Just wanted to pop in and introduce myself. I'm a re-rider that is currently taking lessons at a local barn close to my university here in NC.

When I was young, and I mean like 10-13 I rode a little bit, a did a few jumps but nothing spectacular, never showed. I'm now in my senior year spring semester at my university and am BORED. My passion for horses has been re-ignited and after looking at a couple of barns in the area, I have settled with a smaller barn with a very passionate teacher that offers lessons at a spectacular price. She is very understanding, and tomorrow is my second lesson with her.... I already have my posting trot, got to work on perfecting it though. Can't wait for my lesson tomorrow!

I went to a local tack shop and got a pair of field boots for $60 and 3 pairs of breeches for 10$ each. Talk about a STEAL! Now here's my only problem--I want more! I think about horses every dang day, and am only taking lessons once a week. I'm only in school in this area for about 3 more months, so I'm not sure that a lease would be very economically smart...right? What can I do to "get out there" more? I don't want to bother my lesson teacher too much by hanging around the barn all the time..but I have so much free time on my hands I don't know what else to do?

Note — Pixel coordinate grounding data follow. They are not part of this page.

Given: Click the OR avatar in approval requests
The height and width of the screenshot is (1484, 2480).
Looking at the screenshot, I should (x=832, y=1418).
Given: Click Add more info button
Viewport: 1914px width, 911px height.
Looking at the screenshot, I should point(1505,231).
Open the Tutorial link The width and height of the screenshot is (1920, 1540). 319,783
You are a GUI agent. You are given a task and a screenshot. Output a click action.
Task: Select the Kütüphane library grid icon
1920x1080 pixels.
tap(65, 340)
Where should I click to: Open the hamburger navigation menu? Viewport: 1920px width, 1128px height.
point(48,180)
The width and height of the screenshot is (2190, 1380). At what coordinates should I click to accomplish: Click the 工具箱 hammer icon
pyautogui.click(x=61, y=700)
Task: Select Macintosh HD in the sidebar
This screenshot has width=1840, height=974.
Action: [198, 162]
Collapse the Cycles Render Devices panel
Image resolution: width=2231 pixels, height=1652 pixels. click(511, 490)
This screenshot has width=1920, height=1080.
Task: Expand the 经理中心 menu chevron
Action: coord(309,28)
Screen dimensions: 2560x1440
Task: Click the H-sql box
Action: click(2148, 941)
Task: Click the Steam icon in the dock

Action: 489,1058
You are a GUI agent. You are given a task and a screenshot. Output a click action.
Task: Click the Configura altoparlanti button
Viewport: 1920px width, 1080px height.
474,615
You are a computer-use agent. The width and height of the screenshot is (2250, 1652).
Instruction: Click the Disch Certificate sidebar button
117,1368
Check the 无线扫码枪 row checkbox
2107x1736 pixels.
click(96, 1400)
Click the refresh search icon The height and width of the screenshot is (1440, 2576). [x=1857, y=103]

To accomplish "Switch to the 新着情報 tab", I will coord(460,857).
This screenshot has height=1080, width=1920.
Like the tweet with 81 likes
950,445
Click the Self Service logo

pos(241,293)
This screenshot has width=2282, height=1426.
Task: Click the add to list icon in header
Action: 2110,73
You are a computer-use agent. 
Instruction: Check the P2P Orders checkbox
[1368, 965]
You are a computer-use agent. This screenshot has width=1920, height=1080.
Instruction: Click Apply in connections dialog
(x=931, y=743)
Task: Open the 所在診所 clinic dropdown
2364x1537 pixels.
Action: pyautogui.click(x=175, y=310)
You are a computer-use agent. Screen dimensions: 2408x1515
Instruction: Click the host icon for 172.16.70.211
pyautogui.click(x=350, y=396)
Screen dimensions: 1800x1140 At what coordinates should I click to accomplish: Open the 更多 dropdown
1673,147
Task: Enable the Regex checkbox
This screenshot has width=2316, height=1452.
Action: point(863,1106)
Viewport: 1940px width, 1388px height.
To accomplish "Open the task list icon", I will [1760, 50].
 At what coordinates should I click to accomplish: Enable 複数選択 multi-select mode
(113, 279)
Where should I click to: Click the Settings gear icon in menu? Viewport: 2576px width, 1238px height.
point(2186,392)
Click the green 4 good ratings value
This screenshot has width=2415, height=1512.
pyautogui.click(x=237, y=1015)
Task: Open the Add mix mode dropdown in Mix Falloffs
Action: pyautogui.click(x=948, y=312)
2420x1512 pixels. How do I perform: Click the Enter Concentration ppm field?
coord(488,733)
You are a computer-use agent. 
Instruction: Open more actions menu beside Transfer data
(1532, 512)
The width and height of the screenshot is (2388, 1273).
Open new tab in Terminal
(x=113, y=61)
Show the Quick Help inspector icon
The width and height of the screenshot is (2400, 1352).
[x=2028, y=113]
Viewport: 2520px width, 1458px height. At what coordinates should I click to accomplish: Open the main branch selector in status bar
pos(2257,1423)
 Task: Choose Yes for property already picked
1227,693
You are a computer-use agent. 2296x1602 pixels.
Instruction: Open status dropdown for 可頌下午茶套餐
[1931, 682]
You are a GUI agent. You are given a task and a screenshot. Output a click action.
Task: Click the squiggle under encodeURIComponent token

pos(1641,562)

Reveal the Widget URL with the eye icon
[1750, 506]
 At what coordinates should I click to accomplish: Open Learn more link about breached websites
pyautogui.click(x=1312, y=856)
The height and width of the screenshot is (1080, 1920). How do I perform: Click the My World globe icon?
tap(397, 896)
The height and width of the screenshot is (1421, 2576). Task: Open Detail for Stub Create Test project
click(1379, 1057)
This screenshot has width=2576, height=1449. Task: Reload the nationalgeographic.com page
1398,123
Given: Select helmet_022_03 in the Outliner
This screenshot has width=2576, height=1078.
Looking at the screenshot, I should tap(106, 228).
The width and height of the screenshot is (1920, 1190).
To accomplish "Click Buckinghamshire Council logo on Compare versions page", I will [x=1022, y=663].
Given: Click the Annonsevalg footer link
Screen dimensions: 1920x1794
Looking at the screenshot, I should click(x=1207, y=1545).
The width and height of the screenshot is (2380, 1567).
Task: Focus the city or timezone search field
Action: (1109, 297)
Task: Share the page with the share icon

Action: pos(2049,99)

Any thoughts or any ideas?
So happy to be a part of this community! :mrgreen:

Here's a picture of Levi (the lesson horse) and I at my first lesson!


----------



## charlicata (Jan 12, 2010)

Welcome. There are a lot of nice and knowledgeable people on here. You're gonna love it. 

Congrats on the re-riding. If you only have 3 months, I wouldn't bother leasing unless you live down there. You'd still have to worry about the costs of boarding though. Something you might do is ask the barn owner if they need any help around there when you're not in class. That would at least get you around the horses more, and as they start trusting you, you'll probably get to ride more.


----------



## smrobs (Jul 30, 2008)

Howdy and welcome!! Congratulations on getting back into riding and being bitten by the bug like the rest of us. I have to agree that a lease might not be in your best interest right now with you only being in that area for another 3 months but you might consider looking into a lease wherever you are going to be after that. That is so great that you have an instructor that you like and a horse you adore. He is precious by the way. Agree with charlicata, you might consider offering to help do work around the barn, like mucking stalls or feeding/watering. They might be willing to let you ride more in kind of a trade.


----------



## Allison Finch (Oct 21, 2009)

Where in NC are you?


----------



## Breezeey (Feb 24, 2010)

Allison Finch said:


> Where in NC are you?


Winston-Salem but I'm originally from Charlotte.


----------



## Allison Finch (Oct 21, 2009)

Ah, too bad you're not closer.


----------



## lilkitty90 (Nov 11, 2009)

yay!! congrats on getting back into horses! i'm also in NC. and unfortuantly where i live there really isn't anywhere where to board. good to know we have more people here from nc. i'm about an hour and a half from winston salem depending on where you are. and about an hour from charlotte. i'm around the Hickory Area myself.


----------